__PASSAGE TO READ__.
━━━━━━━━━━━━━━━━━━━━━━━━━━━━━━
5 out of 5 stars Shining a Light   January 2, 2004
Andrea Ducas (Providence, RI)
26 out of 27 found this review helpful

Dr. Farmer sums up what you can hear in his lectures (he is an amazing speaker), read in journals, and hear in his interviews: The "modern day plagues" result directly from Structural Violence. I read this book for my culture and health class and could not put it down. He writes with an eloquence unheard of in most anthropologists while at the same time with the passion of a deeply concerned physician. Although in some points the book can get repetitive (as case studies overlap) it is a spectacular, enlightening read that I would recommend to anyone, particularly potential (and current) medical anthropologists.


5 out of 5 stars Where are the Virchows of global public health?   June 20, 2008
Mary E. Sibley (Carneys Point, NJ USA)
3 out of 3 found this review helpful

The context of epidemics is important. What happens to the poor people who have drug resistant tuberculosis? Market mechanisms do not serve the interest of global health equity. The cost-efectiveness argument is weak. Poverty limits freedom of choice. AIDS education falls short. Arguments about limited resources should not prevail. There is a global web of unequal relationships. Structural violence and cultural difference have been conflated in AIDS studies.
━━━━━━━━━━━━━━━━━━━━━━━━━━━━━━
__THE DATA__.
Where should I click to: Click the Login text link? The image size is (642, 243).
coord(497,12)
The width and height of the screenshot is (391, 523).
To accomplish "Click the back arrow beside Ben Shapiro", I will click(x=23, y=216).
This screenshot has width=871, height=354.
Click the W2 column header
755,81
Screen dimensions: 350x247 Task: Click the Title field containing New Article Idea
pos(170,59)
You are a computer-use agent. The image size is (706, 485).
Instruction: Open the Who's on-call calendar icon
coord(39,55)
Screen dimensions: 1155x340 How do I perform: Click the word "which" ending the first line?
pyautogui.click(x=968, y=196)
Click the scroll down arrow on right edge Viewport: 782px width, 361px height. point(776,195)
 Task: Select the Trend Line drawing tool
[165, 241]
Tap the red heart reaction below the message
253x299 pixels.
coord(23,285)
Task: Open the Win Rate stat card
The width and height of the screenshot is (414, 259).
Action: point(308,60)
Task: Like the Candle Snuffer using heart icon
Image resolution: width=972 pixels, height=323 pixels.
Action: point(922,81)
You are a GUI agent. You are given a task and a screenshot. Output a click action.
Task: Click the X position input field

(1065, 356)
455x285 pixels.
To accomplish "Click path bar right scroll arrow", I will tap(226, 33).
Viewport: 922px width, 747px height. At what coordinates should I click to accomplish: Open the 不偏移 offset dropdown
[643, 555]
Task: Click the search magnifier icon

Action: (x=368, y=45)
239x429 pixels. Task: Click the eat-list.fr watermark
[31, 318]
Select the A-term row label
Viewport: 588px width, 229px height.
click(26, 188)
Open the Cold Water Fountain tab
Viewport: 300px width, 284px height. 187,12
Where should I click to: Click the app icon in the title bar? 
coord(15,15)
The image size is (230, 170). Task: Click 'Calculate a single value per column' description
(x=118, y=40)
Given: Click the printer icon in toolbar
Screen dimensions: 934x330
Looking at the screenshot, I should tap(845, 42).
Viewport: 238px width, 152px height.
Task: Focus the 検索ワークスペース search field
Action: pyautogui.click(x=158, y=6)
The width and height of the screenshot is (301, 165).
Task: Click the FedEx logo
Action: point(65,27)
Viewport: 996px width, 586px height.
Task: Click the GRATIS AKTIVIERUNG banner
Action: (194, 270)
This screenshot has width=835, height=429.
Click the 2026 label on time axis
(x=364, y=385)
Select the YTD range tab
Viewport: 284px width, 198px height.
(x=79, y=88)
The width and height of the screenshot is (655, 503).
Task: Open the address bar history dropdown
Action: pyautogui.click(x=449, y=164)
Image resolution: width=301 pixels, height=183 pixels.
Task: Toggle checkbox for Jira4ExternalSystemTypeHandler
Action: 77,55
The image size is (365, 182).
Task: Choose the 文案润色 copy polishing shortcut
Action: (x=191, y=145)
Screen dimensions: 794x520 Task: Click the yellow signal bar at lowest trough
━━━━━━━━━━━━━━━━━━━━━━━━━━━━━━
__DIRECTIONS__.
1) Answer these questions using the book reviews:
(a) For what class did the first reviewer read the book?
(b) According to the first review, what do the "modern day plagues" result directly from?
(c) What does the second review say has been conflated in AIDS studies?
2) Decide whether each statement agrees with the book reviews, and support each answer with a quotation:
(a) The first reviewer says the book can get repetitive in some points.
(b) The second review says market mechanisms serve the interest of global health equity.
(c) The second review says arguments about limited resources should prevail.
3) Rewrite the book reviews starting at "The context of" and ending at "in AIDS studies.", replacing "poor" with "impoverished".
The entries are separate material and have no connection to the book reviews.

__SOLUTIONS TO THE PROBLEMS__.
1)
(a) A culture and health class.
(b) Structural Violence.
(c) Structural violence and cultural difference.

2)
(a) Yes: "in some points the book can get repetitive"
(b) No: "Market mechanisms do not serve the interest of global health equity."
(c) No: "Arguments about limited resources should not prevail."

3)
The context of epidemics is important. What happens to the impoverished people who have drug resistant tuberculosis? Market mechanisms do not serve the interest of global health equity. The cost-efectiveness argument is weak. Poverty limits freedom of choice. AIDS education falls short. Arguments about limited resources should not prevail. There is a global web of unequal relationships. Structural violence and cultural difference have been conflated in AIDS studies.